(Dataset entries)
BEGIN

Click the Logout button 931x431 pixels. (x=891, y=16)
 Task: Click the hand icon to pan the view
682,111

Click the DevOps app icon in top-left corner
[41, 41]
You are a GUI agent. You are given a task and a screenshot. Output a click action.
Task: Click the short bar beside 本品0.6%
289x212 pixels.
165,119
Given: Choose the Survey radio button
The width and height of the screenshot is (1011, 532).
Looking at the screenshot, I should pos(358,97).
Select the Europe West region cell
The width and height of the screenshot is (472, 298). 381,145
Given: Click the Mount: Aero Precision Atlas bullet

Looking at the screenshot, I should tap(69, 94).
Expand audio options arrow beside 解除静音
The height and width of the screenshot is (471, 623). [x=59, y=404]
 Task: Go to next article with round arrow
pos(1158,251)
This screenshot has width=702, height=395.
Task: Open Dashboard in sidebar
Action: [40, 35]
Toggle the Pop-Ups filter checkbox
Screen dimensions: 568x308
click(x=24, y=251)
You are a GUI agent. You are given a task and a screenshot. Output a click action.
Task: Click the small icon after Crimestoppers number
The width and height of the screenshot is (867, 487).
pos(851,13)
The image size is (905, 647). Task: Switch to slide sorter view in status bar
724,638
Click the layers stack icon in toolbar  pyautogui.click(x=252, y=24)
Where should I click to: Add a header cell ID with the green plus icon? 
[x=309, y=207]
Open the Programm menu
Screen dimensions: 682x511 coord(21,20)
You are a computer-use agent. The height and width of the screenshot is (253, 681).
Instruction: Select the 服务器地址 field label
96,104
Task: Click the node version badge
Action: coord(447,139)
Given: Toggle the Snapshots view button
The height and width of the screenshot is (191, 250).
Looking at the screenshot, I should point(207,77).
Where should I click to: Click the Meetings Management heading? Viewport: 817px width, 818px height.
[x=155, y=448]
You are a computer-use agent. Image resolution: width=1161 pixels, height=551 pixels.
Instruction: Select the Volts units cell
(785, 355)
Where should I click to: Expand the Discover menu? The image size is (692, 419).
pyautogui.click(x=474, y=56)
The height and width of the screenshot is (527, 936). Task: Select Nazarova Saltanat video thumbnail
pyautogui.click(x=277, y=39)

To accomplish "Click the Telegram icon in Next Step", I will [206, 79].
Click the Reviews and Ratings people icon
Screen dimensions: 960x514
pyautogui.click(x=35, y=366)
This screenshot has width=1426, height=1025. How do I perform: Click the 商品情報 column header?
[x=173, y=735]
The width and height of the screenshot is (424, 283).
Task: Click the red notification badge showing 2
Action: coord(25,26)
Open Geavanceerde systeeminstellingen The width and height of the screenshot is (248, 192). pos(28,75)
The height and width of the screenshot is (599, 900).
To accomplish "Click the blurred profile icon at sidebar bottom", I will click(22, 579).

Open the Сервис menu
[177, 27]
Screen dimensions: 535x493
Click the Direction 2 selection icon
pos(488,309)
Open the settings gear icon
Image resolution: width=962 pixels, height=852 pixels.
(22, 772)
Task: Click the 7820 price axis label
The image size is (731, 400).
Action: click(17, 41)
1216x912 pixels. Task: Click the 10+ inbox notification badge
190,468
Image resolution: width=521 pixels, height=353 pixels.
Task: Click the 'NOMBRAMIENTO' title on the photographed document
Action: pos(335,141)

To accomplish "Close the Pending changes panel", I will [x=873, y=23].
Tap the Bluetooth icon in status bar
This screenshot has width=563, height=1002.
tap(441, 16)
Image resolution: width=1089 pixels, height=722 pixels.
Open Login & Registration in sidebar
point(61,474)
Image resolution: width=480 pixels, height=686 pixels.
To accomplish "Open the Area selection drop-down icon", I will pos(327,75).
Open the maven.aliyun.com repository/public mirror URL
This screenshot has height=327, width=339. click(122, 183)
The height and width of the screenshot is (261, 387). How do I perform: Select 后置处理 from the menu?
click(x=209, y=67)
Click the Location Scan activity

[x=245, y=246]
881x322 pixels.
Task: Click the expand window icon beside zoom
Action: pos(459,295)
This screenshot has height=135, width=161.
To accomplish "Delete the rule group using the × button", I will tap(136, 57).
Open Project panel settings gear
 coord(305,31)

END

* **ABOUT THIS TASK**
Please copy all of the data above exactly.

* **SOLUTION TO THE EXERCISE**
Click the Logout button 931x431 pixels. (x=891, y=16)
 Task: Click the hand icon to pan the view
682,111

Click the DevOps app icon in top-left corner
[41, 41]
You are a GUI agent. You are given a task and a screenshot. Output a click action.
Task: Click the short bar beside 本品0.6%
289x212 pixels.
165,119
Given: Choose the Survey radio button
The width and height of the screenshot is (1011, 532).
Looking at the screenshot, I should pos(358,97).
Select the Europe West region cell
The width and height of the screenshot is (472, 298). 381,145
Given: Click the Mount: Aero Precision Atlas bullet

Looking at the screenshot, I should tap(69, 94).
Expand audio options arrow beside 解除静音
The height and width of the screenshot is (471, 623). [x=59, y=404]
 Task: Go to next article with round arrow
pos(1158,251)
This screenshot has width=702, height=395.
Task: Open Dashboard in sidebar
Action: [40, 35]
Toggle the Pop-Ups filter checkbox
Screen dimensions: 568x308
click(x=24, y=251)
You are a GUI agent. You are given a task and a screenshot. Output a click action.
Task: Click the small icon after Crimestoppers number
The width and height of the screenshot is (867, 487).
pos(851,13)
The image size is (905, 647). Task: Switch to slide sorter view in status bar
724,638
Click the layers stack icon in toolbar  pyautogui.click(x=252, y=24)
Where should I click to: Add a header cell ID with the green plus icon? 
[x=309, y=207]
Open the Programm menu
Screen dimensions: 682x511 coord(21,20)
You are a computer-use agent. The height and width of the screenshot is (253, 681).
Instruction: Select the 服务器地址 field label
96,104
Task: Click the node version badge
Action: coord(447,139)
Given: Toggle the Snapshots view button
The height and width of the screenshot is (191, 250).
Looking at the screenshot, I should point(207,77).
Where should I click to: Click the Meetings Management heading? Viewport: 817px width, 818px height.
[x=155, y=448]
You are a computer-use agent. Image resolution: width=1161 pixels, height=551 pixels.
Instruction: Select the Volts units cell
(785, 355)
Where should I click to: Expand the Discover menu? The image size is (692, 419).
pyautogui.click(x=474, y=56)
The height and width of the screenshot is (527, 936). Task: Select Nazarova Saltanat video thumbnail
pyautogui.click(x=277, y=39)

To accomplish "Click the Telegram icon in Next Step", I will [206, 79].
Click the Reviews and Ratings people icon
Screen dimensions: 960x514
pyautogui.click(x=35, y=366)
This screenshot has width=1426, height=1025. How do I perform: Click the 商品情報 column header?
[x=173, y=735]
The width and height of the screenshot is (424, 283).
Task: Click the red notification badge showing 2
Action: coord(25,26)
Open Geavanceerde systeeminstellingen The width and height of the screenshot is (248, 192). pos(28,75)
The height and width of the screenshot is (599, 900).
To accomplish "Click the blurred profile icon at sidebar bottom", I will click(22, 579).

Open the Сервис menu
[177, 27]
Screen dimensions: 535x493
Click the Direction 2 selection icon
pos(488,309)
Open the settings gear icon
Image resolution: width=962 pixels, height=852 pixels.
(22, 772)
Task: Click the 7820 price axis label
The image size is (731, 400).
Action: click(17, 41)
1216x912 pixels. Task: Click the 10+ inbox notification badge
190,468
Image resolution: width=521 pixels, height=353 pixels.
Task: Click the 'NOMBRAMIENTO' title on the photographed document
Action: pos(335,141)

To accomplish "Close the Pending changes panel", I will [x=873, y=23].
Tap the Bluetooth icon in status bar
This screenshot has width=563, height=1002.
tap(441, 16)
Image resolution: width=1089 pixels, height=722 pixels.
Open Login & Registration in sidebar
point(61,474)
Image resolution: width=480 pixels, height=686 pixels.
To accomplish "Open the Area selection drop-down icon", I will pos(327,75).
Open the maven.aliyun.com repository/public mirror URL
This screenshot has height=327, width=339. click(122, 183)
The height and width of the screenshot is (261, 387). How do I perform: Select 后置处理 from the menu?
click(x=209, y=67)
Click the Location Scan activity

[x=245, y=246]
881x322 pixels.
Task: Click the expand window icon beside zoom
Action: pos(459,295)
This screenshot has height=135, width=161.
To accomplish "Delete the rule group using the × button", I will tap(136, 57).
Open Project panel settings gear
 coord(305,31)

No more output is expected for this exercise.